PROVIDED DATA:
--- START ---

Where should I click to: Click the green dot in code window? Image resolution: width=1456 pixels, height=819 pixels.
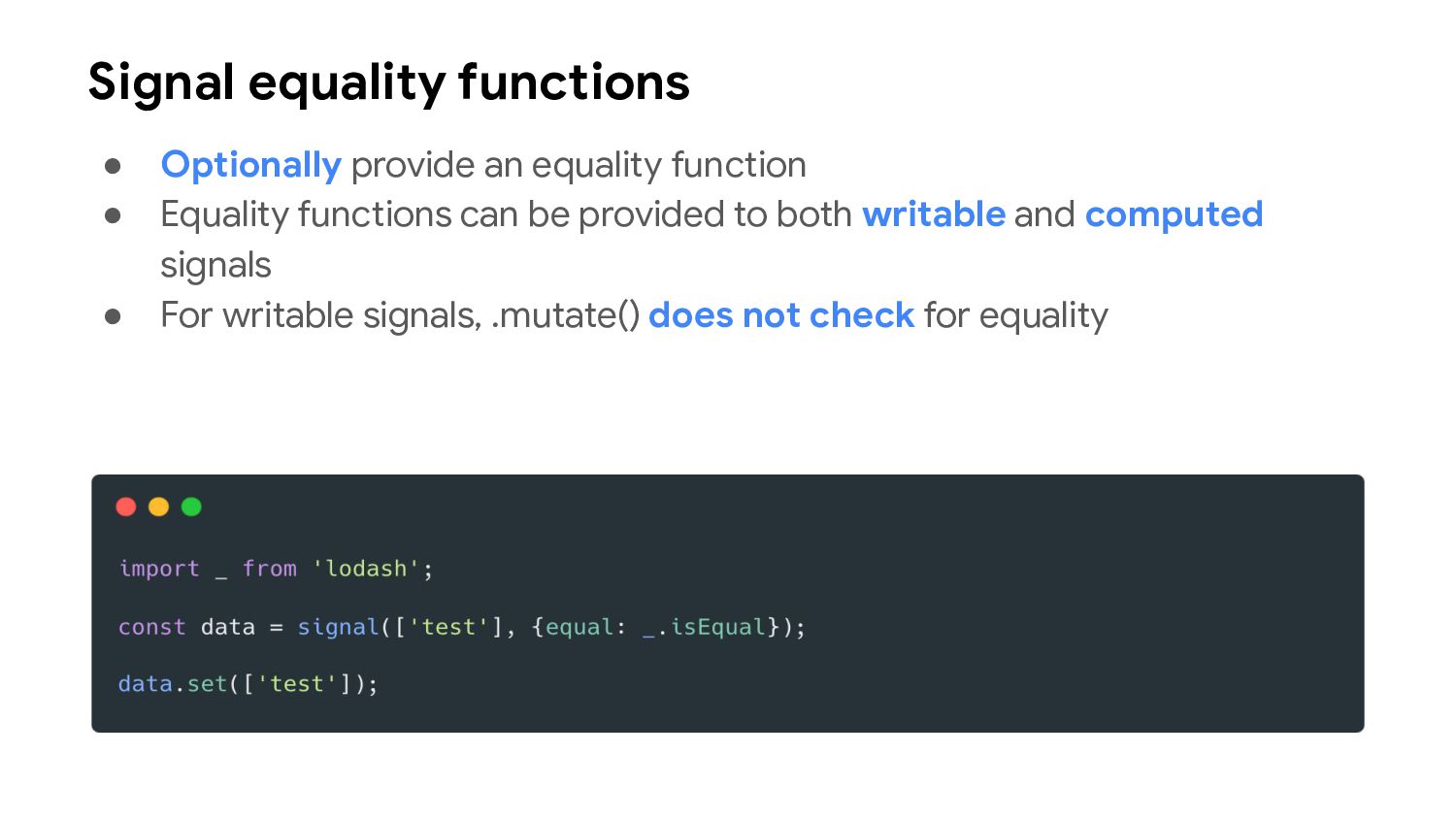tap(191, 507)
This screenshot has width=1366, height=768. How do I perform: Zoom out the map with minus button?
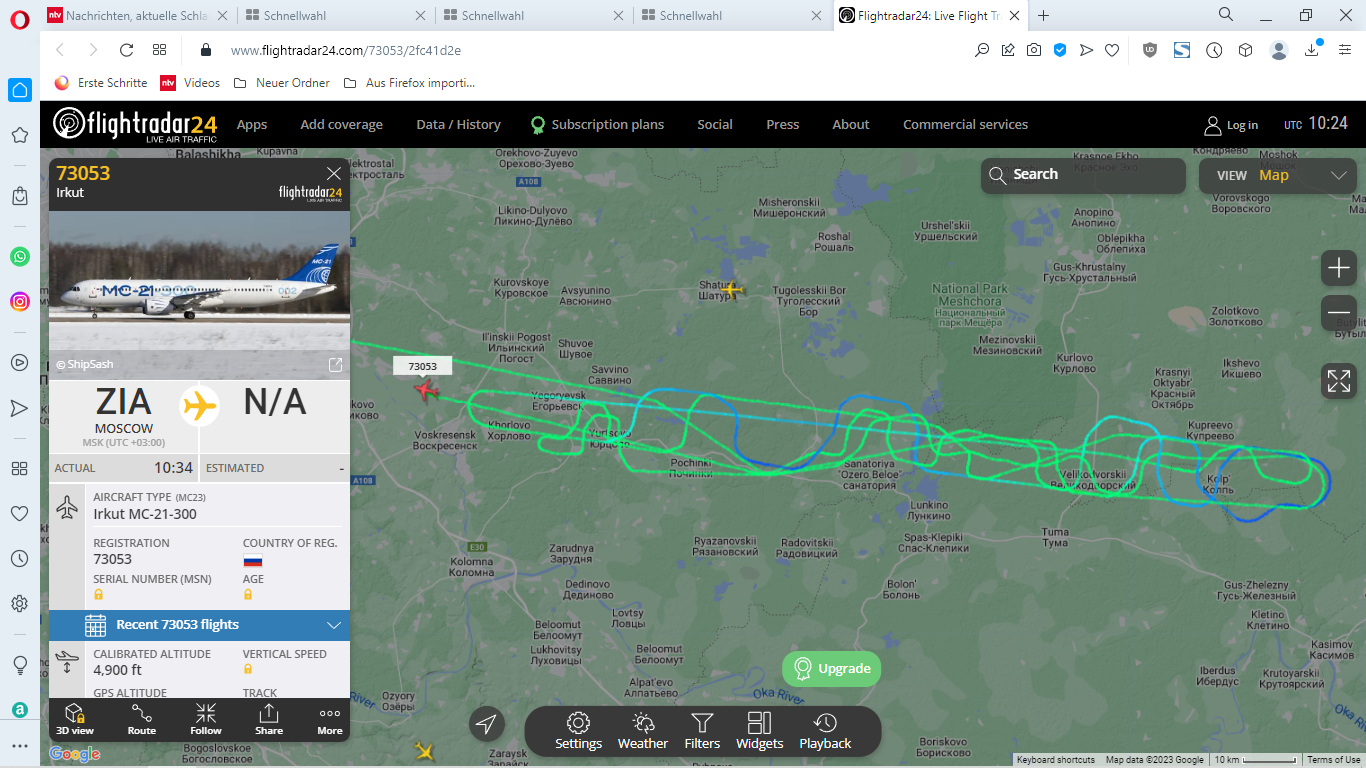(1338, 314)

--- END ---
--- START ---

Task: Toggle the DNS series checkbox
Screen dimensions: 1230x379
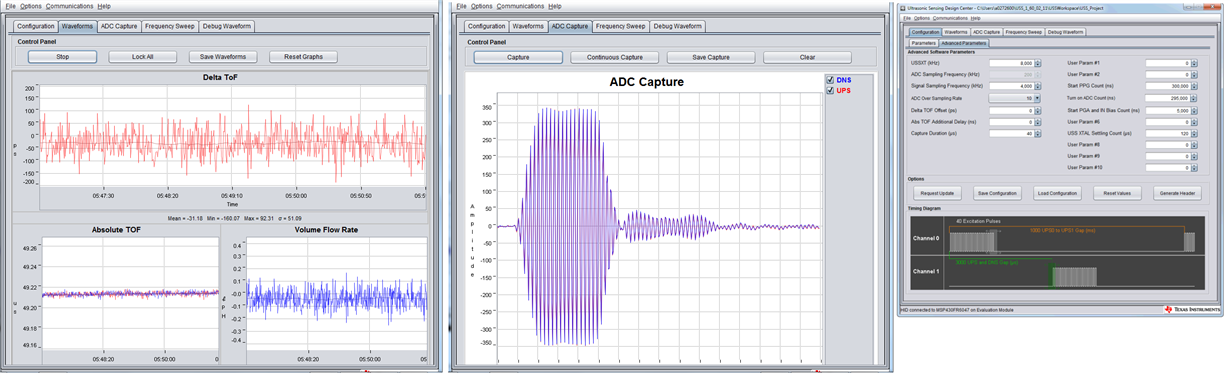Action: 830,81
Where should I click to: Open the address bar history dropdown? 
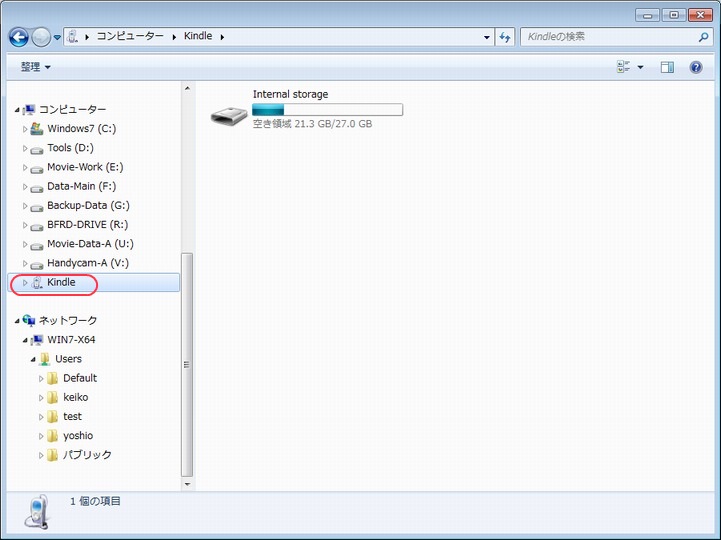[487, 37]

--- END ---
--- START ---

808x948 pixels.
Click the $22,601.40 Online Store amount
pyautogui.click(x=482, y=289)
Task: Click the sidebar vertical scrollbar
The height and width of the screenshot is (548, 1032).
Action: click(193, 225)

--- END ---

PROMPT:
Look through the records and copy every line that has the word "Task".

OUTPUT BELOW:
Task: Toggle the DNS series checkbox
Task: Click the sidebar vertical scrollbar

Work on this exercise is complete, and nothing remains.